Dass nach dem Ableben Marcel Reich-Ranickis kürzlich eine gründlich überarbeitete und wesentlich ergänzte Neuauflage von Uwe Wittstocks MRR-Biographie aus dem Jahr 2005 herausgekommen ist, war nicht weiter verwunderlich – sowohl mit Blick auf die Prominenz des Porträtierten als auch auf dessen exzeptionelle Lebensgeschichte, die Reich-Ranicki bereits selbst in seinem autobiographischen Bestseller Mein Leben verarbeitet hatte. Auch Autobiographien von anderen so genannten „Großkritikern“ sind ja durchaus keine Seltenheit, wie nach den beiden unlängst verstorbenen Hellmut Karasek (Auf der Flucht, 2004) und Fritz J. Raddatz (Unruhestifter, 2003) zum Beispiel auch Joachim Kaiser mit seinem Erinnerungsband Ich bin der letzte Mohikaner von 2008 unter Beweis gestellt hat (wobei dessen Titel mit der zunehmenden Bevölkerungsdichte in den ewigen Jagdgründen des Feuilletons mehr und mehr an Evidenz gewinnt). Ob den drei zuletzt Genannten dereinst einmal die Ehre zuteilwerden wird, selber einen oder gar mehrere Biographen zu finden, die ihre Lebensgeschichten für den Sachbuchmarkt rekonstruieren und spannend aufbereitet nacherzählen werden, mag zumindest ungewiss, mit Sicherheit aber weit weniger selbstverständlich erscheinen als im Falle Reich-Ranickis, der ja bereits zu Lebzeiten nicht zu knapp mit biographischer Aufmerksamkeit von Seiten Dritter bedacht worden war. Dass dafür sein Rang als schreibender Kritiker keineswegs den alleinigen Ausschlag gegeben hat und ein nicht unerheblicher Teil des Interesses gerade auch breiterer Leserschichten auf die Popularität und die Wirkung einer multimedial inszenierten Figur zurückzuführen ist, ist naheliegend.

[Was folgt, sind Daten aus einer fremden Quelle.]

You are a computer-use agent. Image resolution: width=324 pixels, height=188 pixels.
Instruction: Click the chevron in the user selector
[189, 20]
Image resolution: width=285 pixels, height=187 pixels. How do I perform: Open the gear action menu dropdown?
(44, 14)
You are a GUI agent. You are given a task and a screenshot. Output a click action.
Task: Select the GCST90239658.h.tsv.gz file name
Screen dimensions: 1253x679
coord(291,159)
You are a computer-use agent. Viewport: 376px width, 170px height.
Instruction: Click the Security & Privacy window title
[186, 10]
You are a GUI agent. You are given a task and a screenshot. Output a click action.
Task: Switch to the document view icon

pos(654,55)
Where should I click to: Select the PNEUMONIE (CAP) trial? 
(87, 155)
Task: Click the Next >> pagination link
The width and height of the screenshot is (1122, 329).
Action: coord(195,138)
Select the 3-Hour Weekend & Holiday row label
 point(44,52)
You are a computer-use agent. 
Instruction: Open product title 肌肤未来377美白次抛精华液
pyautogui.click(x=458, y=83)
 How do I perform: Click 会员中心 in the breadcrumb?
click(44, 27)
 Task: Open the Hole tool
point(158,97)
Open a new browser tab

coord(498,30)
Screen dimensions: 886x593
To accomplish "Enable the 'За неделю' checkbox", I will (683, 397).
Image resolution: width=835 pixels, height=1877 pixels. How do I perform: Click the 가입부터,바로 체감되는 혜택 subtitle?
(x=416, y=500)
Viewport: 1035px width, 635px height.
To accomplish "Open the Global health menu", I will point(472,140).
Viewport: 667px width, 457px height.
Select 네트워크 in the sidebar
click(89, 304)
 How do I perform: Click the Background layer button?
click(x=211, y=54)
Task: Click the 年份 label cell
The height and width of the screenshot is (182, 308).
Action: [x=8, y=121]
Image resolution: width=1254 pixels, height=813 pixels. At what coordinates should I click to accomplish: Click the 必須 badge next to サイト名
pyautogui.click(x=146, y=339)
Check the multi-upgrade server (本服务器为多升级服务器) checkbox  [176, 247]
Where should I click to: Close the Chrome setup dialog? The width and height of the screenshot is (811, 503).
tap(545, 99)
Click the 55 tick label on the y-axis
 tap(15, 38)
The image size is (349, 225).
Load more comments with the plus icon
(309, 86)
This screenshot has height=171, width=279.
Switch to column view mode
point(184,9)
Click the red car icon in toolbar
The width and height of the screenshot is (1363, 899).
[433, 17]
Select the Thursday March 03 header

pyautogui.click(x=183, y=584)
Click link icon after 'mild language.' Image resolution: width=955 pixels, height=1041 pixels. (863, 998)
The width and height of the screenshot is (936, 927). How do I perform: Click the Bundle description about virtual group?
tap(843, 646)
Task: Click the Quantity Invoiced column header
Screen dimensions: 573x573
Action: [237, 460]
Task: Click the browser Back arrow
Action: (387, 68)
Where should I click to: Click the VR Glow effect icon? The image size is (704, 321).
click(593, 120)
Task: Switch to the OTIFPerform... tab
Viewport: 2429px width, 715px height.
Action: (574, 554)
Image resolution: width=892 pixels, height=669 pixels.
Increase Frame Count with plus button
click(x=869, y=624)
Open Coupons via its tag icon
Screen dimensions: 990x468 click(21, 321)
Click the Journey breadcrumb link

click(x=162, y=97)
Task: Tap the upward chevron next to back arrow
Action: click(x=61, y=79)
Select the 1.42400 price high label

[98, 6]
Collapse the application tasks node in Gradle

Denn gemeinhin gehören Literaturkritiker wahrlich nicht zu den bevorzugten Personengruppen, die auch jenseits von akademischer Fachliteratur, von Tagungsbänden und gelehrten Einzelanalysen für das Format des biographischen Sachbuchs infrage kommen; die Vorrangstellung ist da zweifellos Dichtern und Schriftstellern im engeren Sinne, Politikern und gekrönten Häuptern oder auch sonstiger Berühmtheiten aus den Feldern des Sports, der Wissenschaften und der Kulturproduktion von der Malerei bis zur Musik zuzusprechen. Kritiker, Feuilletonisten und Essayisten, die spätestens seit den Causerien eines Charles-Augustin Sainte-Beuve selber zu den kleinmeisterlichen Porträtisten des literarischen Diskurses gezählt werden können, erreichen dagegen nur selten einen Grad an Prominenz, der zur Begründung der Notwendigkeit eines eigenen Porträts in voller Buchlänge ausreichend erscheint (wobei der genannte Sainte-Beuve dank Wolf Lepennies’ sogar bei dtv nachgedruckter Studie gleich die sprichwörtliche Ausnahme liefert, die diese Regel bestätigen könnte). Allenfalls ‚Auch-Kritiker‘, wie etwa Tucholsky oder Walter Benjamin, dürften auf die Breite gesehen das Zeug dazu haben, in nennenswerter Anzahl als Gegenstand auf dem Sachbuchmarkt für Literaturliebhaber zu reüssieren. Selbst eine so schillernde Intellektuellen-Figur wie Alfred Kerr, die nun wahrlich Stoff genug für eine ebenso abwechslungs- wie pointenreiche Lebensbeschreibung bieten würde, hat demgegenüber bis heute keinen Biographen gefunden. Von weit weniger narzisstisch veranlagten Protagonisten des literaturkritischen Diskurses wie Max Rychner oder Walter Boehlich, Hans Mayer oder Reinhard Baumgart ganz zu schweigen.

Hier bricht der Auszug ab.